Among the lines below, restate word for word only those from the line with "Given: Bookmark this page with the star icon" through the line with "This screenshot has width=1699, height=913.", with both end lines kept.

INPUT —
'''

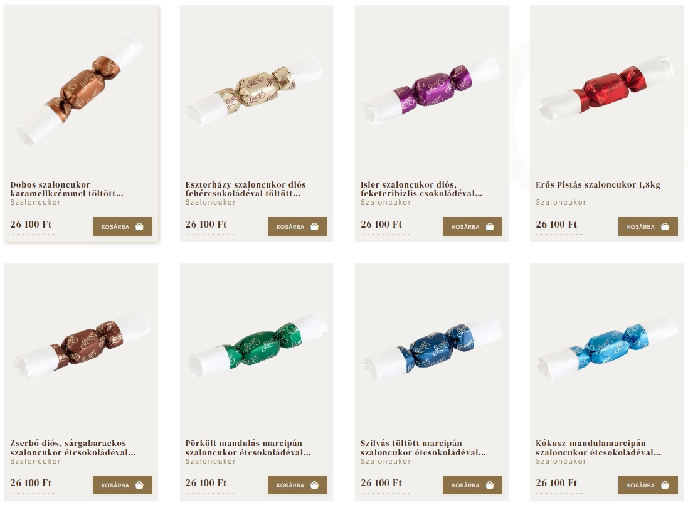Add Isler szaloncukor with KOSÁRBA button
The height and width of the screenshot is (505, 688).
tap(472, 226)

'''
'''

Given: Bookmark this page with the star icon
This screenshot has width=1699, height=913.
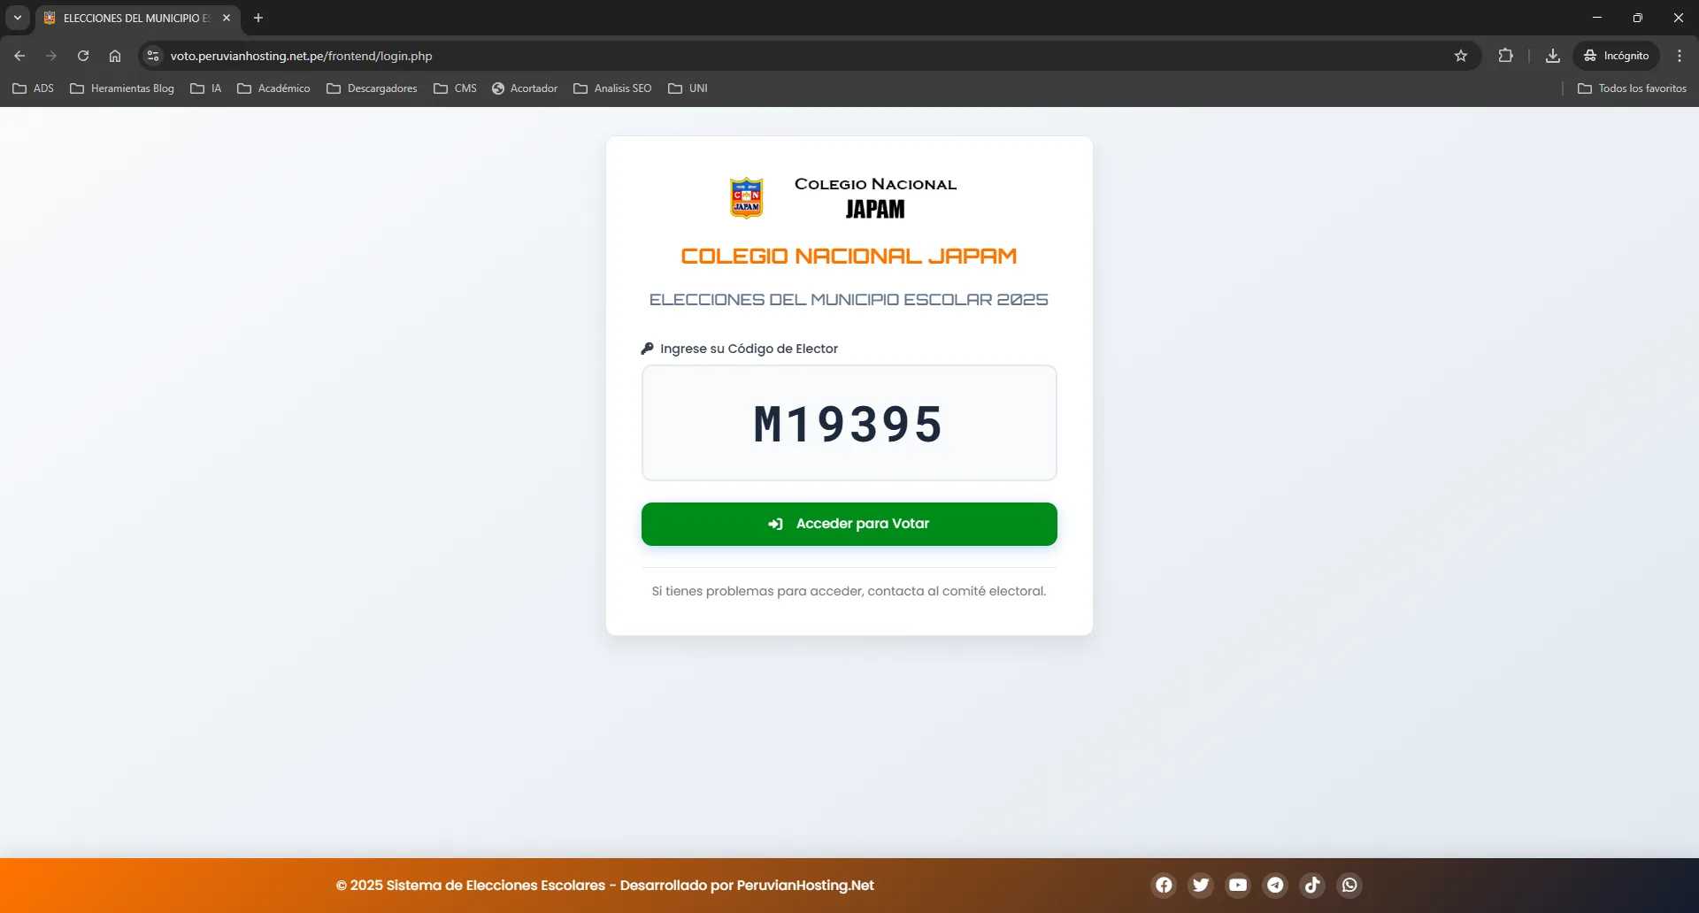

'''

RESPONSE AREA —
Given: Bookmark this page with the star icon
This screenshot has width=1699, height=913.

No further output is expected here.